Visual art practitioners, curators, filmmakers and others working in conflict and post-conflict societies generated a range of responses, addressing questions of cultural memory, commemoration, ethics, civil rights and community development. This conference considered those forms of visual culture within the larger framework of civil society-based initiatives for reconciliation and peace building.
The conference was aimed at people interested in the power of the arts to advance conflict transformation and social change - community development workers, youth workers, arts practitioners, arts/cultural outreach workers, educationalists and policy-makers. The conferences drew together a critical mass of community development organisations with a particular experience and commitment to peace-building.

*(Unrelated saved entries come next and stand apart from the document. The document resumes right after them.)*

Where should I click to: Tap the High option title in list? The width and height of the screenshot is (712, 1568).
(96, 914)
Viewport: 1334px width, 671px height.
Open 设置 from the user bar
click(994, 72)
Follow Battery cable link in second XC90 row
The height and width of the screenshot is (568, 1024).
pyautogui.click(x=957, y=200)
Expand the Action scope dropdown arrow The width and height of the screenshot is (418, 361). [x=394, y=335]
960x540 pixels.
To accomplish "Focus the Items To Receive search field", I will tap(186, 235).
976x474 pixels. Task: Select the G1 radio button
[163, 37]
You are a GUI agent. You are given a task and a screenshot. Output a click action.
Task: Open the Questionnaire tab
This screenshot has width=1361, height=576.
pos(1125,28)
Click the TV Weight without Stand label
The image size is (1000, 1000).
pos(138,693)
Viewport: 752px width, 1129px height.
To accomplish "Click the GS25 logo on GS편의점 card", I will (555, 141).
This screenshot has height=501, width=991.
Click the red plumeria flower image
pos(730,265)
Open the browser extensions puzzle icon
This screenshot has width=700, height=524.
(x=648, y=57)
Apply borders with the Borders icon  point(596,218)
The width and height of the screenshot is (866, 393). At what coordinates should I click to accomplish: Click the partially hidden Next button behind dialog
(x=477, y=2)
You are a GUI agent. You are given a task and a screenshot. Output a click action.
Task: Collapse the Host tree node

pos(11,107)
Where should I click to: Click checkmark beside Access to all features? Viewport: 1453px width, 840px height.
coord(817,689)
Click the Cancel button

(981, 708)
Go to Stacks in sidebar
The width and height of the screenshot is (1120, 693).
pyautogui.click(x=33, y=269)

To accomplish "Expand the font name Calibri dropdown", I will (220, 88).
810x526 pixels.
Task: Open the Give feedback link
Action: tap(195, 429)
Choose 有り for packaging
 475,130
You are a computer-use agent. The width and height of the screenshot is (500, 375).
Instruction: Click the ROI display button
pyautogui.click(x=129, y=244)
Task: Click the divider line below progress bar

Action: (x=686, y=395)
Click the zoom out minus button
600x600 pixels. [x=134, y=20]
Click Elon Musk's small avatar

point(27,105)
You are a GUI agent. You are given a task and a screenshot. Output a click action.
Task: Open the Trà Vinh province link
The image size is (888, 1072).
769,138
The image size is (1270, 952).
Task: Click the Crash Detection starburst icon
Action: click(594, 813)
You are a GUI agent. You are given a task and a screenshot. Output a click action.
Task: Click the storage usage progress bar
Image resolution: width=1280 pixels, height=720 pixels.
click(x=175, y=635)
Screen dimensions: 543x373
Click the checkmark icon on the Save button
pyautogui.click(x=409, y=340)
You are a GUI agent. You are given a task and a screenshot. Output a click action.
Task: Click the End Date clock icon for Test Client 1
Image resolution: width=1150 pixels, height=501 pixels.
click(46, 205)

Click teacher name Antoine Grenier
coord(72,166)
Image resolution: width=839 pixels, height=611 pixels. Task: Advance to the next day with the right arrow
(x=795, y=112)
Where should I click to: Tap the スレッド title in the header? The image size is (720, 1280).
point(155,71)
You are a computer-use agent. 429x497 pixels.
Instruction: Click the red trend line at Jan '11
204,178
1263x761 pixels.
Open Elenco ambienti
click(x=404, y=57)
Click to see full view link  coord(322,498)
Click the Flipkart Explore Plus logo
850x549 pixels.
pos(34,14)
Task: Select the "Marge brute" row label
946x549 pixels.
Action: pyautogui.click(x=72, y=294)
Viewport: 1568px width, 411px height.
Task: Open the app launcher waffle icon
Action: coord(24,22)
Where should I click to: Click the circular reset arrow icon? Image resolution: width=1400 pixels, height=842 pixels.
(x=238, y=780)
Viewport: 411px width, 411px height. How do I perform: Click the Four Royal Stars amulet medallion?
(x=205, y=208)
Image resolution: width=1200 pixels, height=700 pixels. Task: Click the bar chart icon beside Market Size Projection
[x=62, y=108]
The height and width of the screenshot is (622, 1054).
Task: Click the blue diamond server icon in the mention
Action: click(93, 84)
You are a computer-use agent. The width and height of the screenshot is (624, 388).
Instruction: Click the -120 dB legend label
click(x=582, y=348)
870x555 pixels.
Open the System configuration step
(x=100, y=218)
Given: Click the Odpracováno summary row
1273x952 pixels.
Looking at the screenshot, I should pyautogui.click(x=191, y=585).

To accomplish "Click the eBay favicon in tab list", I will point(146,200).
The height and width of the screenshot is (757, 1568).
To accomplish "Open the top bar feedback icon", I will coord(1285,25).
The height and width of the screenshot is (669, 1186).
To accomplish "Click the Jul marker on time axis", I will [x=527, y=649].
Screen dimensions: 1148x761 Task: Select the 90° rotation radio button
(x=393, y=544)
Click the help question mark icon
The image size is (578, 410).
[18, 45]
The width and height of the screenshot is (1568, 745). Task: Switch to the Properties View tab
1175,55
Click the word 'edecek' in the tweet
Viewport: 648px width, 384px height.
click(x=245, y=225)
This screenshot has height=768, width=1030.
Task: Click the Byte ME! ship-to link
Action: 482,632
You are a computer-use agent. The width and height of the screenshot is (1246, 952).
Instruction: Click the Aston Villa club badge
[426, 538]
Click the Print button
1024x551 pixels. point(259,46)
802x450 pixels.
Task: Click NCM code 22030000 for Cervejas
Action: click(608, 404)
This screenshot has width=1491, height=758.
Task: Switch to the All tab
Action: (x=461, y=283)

The conference assembled and drew on local, national and international contributors to consider how collaborative and contemporary visual art and culture impact upon conflict zones and the social, political and economic changes that evolve from this type of work.
The first day of the conference programme consisted of presentations seeking to examine and share experiences of collaborative arts and cultural work in international conflict, post-conflict contexts and marginalised community settings. International speakers included Bonita Bennett, District Six Museum, Cape Town, South Africa and Mary Jane Jacob, Curator, Chicago, USA.
In keeping with ICAN’s ethos of exchange and connection between artists, community development sector workers, local communities and the non-traditional arts audiences, a related workshop element was devised. CONNECT took the form of workshop-based discussion between conference speakers and delegates including community development workers, youth workers, arts practitioners, arts/cultural outreach workers, educationalists, and policy-makers. CONNECT enabled participants to explore some of the key issues of conflict resolution and collaboration.
The conference explored some of the key issues and challenges of community collaboration in arts programmes at an international, national and local level, particularly projects which realise cultural initiatives in post-conflict and marginalised community contexts. It also critiqued models of good practice in relation to participation and arts access across visual art, film and other cultural media, and developed new audiences for the arts
The EXCHANGE conferences and CONNECT workshops gave the Playhouse and North-55 an opportunity to share their local experiences of how they have activated their own cultural thinking through long term developmental arts projects and collaboration with a range of border and interface communities.